(EXERCISE INPUT begins)
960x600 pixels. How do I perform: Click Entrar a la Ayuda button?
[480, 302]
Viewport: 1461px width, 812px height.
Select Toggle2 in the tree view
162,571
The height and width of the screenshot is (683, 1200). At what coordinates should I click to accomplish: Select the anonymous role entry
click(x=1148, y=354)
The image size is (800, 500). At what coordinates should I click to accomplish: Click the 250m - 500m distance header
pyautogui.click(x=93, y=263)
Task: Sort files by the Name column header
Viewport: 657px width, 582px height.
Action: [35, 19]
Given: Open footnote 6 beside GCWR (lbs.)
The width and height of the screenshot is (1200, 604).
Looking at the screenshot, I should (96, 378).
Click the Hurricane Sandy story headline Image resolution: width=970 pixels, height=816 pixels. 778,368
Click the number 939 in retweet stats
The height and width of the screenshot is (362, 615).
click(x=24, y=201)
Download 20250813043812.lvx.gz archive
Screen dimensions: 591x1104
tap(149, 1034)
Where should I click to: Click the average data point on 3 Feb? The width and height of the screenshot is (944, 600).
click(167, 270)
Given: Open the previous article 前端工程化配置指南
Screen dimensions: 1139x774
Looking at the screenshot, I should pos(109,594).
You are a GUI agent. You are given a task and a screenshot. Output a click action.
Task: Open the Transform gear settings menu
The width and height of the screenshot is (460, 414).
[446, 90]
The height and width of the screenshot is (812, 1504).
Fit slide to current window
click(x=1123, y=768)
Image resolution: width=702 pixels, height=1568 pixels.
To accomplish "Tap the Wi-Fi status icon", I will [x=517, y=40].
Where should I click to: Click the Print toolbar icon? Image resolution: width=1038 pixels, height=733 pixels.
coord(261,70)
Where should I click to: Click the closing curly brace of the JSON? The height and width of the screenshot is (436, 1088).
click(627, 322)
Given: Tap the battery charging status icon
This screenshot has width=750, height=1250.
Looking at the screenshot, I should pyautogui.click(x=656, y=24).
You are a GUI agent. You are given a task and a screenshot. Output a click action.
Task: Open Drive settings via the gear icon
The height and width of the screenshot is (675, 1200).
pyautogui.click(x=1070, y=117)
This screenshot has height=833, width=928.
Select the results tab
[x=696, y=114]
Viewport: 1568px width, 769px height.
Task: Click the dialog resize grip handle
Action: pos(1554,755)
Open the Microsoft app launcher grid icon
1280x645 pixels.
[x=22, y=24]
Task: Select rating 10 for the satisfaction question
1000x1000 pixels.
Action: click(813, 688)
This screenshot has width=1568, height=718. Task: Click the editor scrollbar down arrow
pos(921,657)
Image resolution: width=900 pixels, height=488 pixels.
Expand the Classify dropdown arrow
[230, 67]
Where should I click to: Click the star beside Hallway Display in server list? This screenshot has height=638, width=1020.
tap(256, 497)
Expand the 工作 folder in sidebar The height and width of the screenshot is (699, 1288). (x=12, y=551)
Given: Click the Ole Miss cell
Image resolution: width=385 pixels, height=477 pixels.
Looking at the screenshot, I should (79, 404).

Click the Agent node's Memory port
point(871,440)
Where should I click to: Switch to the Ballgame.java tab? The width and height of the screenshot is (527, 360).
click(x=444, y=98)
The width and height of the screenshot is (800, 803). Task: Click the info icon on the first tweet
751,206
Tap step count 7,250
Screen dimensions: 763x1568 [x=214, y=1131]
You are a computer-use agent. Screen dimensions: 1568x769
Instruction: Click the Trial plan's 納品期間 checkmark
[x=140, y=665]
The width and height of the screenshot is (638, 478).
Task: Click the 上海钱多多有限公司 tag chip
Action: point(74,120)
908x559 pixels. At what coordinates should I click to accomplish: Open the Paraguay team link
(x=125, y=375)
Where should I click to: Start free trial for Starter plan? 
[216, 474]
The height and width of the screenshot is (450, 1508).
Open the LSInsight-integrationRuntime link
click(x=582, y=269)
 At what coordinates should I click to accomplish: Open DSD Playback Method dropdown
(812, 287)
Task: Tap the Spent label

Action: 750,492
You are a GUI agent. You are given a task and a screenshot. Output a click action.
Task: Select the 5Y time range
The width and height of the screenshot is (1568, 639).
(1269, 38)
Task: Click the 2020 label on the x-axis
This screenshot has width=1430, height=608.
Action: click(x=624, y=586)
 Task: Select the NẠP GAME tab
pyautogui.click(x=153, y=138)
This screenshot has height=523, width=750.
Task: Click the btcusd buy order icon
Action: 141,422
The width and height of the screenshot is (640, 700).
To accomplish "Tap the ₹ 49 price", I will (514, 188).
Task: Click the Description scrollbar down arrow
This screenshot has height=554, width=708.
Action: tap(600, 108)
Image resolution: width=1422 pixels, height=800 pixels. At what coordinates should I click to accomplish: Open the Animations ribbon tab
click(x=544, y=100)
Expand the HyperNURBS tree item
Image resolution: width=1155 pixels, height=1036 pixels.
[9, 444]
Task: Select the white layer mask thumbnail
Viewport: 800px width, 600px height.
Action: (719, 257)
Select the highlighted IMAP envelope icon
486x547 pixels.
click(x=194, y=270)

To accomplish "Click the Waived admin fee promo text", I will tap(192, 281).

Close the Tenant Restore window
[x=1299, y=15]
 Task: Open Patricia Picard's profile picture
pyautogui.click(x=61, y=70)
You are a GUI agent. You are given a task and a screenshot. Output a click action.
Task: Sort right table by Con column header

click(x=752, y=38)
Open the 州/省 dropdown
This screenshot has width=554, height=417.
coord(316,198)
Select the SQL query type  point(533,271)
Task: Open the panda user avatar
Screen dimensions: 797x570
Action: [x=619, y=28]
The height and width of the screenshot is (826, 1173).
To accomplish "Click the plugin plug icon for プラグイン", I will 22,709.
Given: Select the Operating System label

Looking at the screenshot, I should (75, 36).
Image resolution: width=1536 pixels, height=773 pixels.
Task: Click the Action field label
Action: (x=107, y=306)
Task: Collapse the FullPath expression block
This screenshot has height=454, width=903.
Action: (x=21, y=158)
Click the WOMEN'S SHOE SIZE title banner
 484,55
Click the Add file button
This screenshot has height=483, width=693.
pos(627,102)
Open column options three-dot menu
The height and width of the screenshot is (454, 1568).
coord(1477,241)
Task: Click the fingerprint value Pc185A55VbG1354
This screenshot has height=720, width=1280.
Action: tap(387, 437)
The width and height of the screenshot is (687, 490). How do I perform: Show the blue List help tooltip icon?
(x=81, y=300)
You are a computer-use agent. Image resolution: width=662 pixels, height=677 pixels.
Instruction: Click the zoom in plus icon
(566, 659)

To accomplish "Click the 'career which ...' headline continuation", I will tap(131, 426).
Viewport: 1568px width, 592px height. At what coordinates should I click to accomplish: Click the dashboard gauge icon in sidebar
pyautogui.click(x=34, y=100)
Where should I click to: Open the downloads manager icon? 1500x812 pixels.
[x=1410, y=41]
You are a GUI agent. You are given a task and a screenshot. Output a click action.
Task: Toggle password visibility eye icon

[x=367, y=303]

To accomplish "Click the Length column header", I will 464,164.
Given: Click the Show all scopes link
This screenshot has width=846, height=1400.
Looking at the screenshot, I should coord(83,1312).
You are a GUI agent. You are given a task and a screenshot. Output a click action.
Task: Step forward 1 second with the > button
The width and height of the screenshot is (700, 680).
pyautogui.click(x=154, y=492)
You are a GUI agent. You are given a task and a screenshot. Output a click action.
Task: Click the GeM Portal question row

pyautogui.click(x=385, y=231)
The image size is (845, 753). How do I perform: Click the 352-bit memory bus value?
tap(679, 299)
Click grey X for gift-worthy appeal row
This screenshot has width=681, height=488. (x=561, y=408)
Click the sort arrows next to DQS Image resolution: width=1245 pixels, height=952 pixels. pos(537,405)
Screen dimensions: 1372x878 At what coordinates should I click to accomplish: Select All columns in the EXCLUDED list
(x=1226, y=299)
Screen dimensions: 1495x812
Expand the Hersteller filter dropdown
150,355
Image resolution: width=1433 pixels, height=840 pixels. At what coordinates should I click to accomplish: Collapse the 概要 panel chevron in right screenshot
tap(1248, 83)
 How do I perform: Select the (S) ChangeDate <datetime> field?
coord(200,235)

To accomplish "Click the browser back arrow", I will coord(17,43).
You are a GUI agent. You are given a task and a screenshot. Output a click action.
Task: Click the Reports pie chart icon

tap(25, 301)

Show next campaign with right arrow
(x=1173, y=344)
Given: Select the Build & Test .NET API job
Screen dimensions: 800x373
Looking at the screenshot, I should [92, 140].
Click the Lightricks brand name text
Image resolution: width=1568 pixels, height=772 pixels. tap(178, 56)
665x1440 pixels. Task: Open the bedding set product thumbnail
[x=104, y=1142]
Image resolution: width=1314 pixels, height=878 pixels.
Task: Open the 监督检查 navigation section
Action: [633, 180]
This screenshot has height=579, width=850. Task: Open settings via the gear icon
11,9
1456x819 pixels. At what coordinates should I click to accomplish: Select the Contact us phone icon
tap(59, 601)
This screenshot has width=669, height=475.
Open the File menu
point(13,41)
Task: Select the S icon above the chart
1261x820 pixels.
(EXERCISE INPUT ends)
* TASK PROMPT
Write out exactly the lines above between the line with "Select the results tab" and the line with "Task: Select the 5Y time range", inclusive, and nothing beyond them.

* ANSWER FOR THIS EXERCISE
Select the results tab
[x=696, y=114]
Viewport: 1568px width, 769px height.
Task: Click the dialog resize grip handle
Action: pos(1554,755)
Open the Microsoft app launcher grid icon
1280x645 pixels.
[x=22, y=24]
Task: Select rating 10 for the satisfaction question
1000x1000 pixels.
Action: click(813, 688)
This screenshot has width=1568, height=718. Task: Click the editor scrollbar down arrow
pos(921,657)
Image resolution: width=900 pixels, height=488 pixels.
Expand the Classify dropdown arrow
[230, 67]
Where should I click to: Click the star beside Hallway Display in server list? This screenshot has height=638, width=1020.
tap(256, 497)
Expand the 工作 folder in sidebar The height and width of the screenshot is (699, 1288). (x=12, y=551)
Given: Click the Ole Miss cell
Image resolution: width=385 pixels, height=477 pixels.
Looking at the screenshot, I should (79, 404).

Click the Agent node's Memory port
point(871,440)
Where should I click to: Switch to the Ballgame.java tab? The width and height of the screenshot is (527, 360).
click(x=444, y=98)
The width and height of the screenshot is (800, 803). Task: Click the info icon on the first tweet
751,206
Tap step count 7,250
Screen dimensions: 763x1568 [x=214, y=1131]
You are a computer-use agent. Screen dimensions: 1568x769
Instruction: Click the Trial plan's 納品期間 checkmark
[x=140, y=665]
The width and height of the screenshot is (638, 478).
Task: Click the 上海钱多多有限公司 tag chip
Action: point(74,120)
908x559 pixels. At what coordinates should I click to accomplish: Open the Paraguay team link
(x=125, y=375)
Where should I click to: Start free trial for Starter plan? 
[216, 474]
The height and width of the screenshot is (450, 1508).
Open the LSInsight-integrationRuntime link
click(x=582, y=269)
 At what coordinates should I click to accomplish: Open DSD Playback Method dropdown
(812, 287)
Task: Tap the Spent label

Action: 750,492
You are a GUI agent. You are given a task and a screenshot. Output a click action.
Task: Select the 5Y time range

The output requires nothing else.